* Collected data *
BEGIN

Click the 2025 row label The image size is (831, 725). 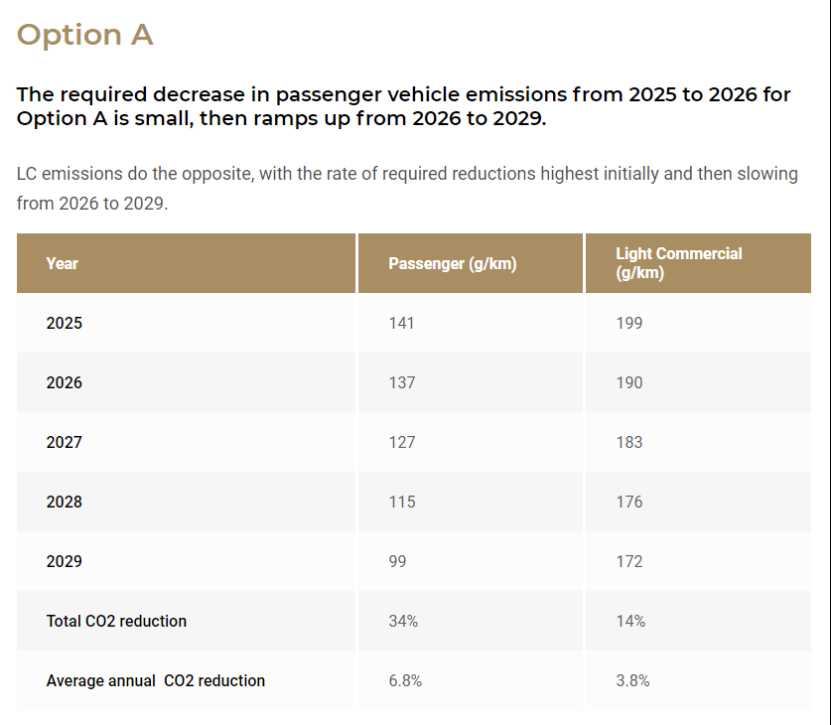point(65,323)
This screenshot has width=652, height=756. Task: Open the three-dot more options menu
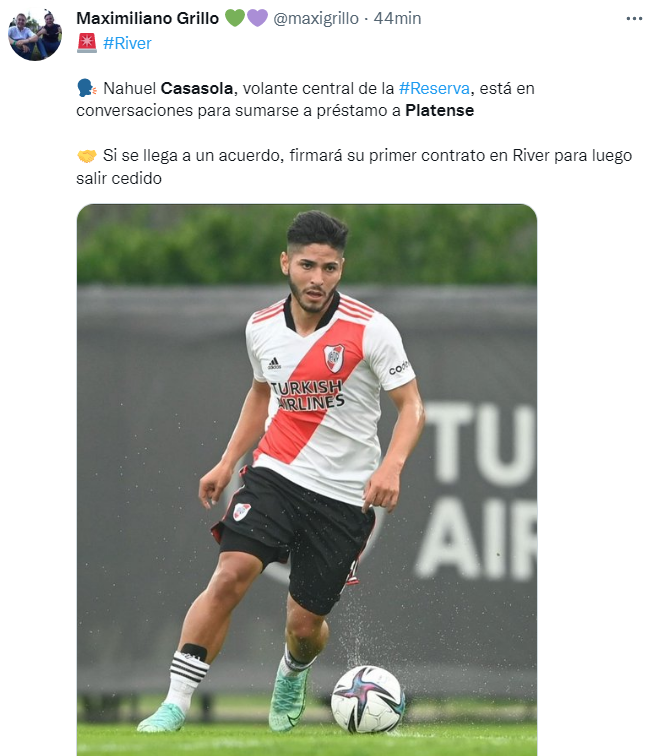click(x=634, y=19)
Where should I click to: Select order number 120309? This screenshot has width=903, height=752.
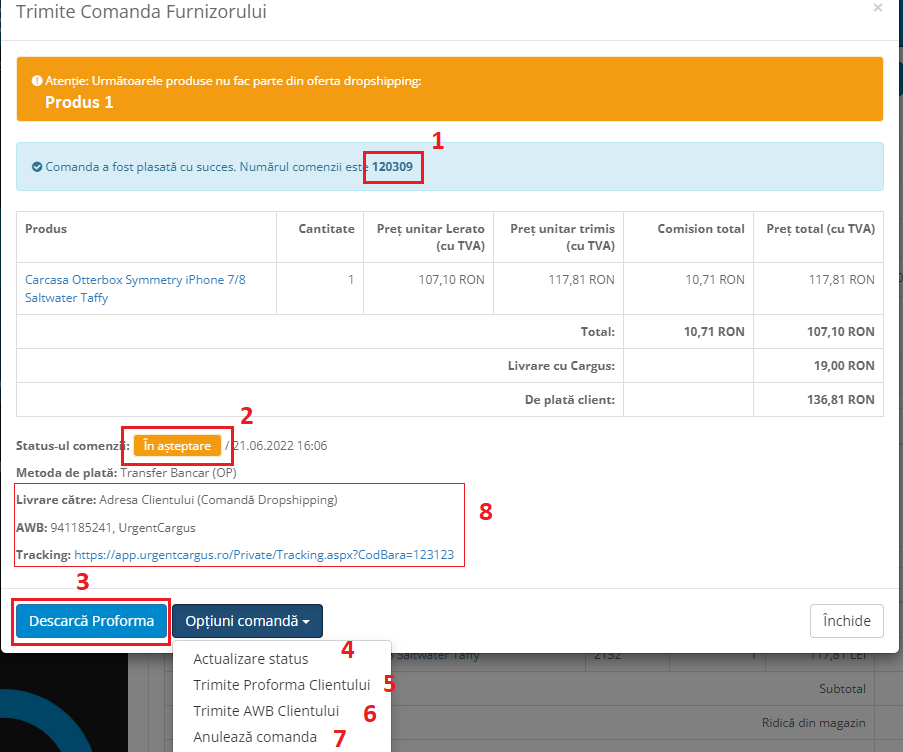click(x=391, y=167)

END

* GOAL OF THE EXERCISE *
With the pictures left out, output the lines from the one containing "Where should I" through the last line of the records above, exactly as they are.

* EXERCISE RESPONSE *
Where should I click to: Select order number 120309? This screenshot has width=903, height=752.
click(x=391, y=167)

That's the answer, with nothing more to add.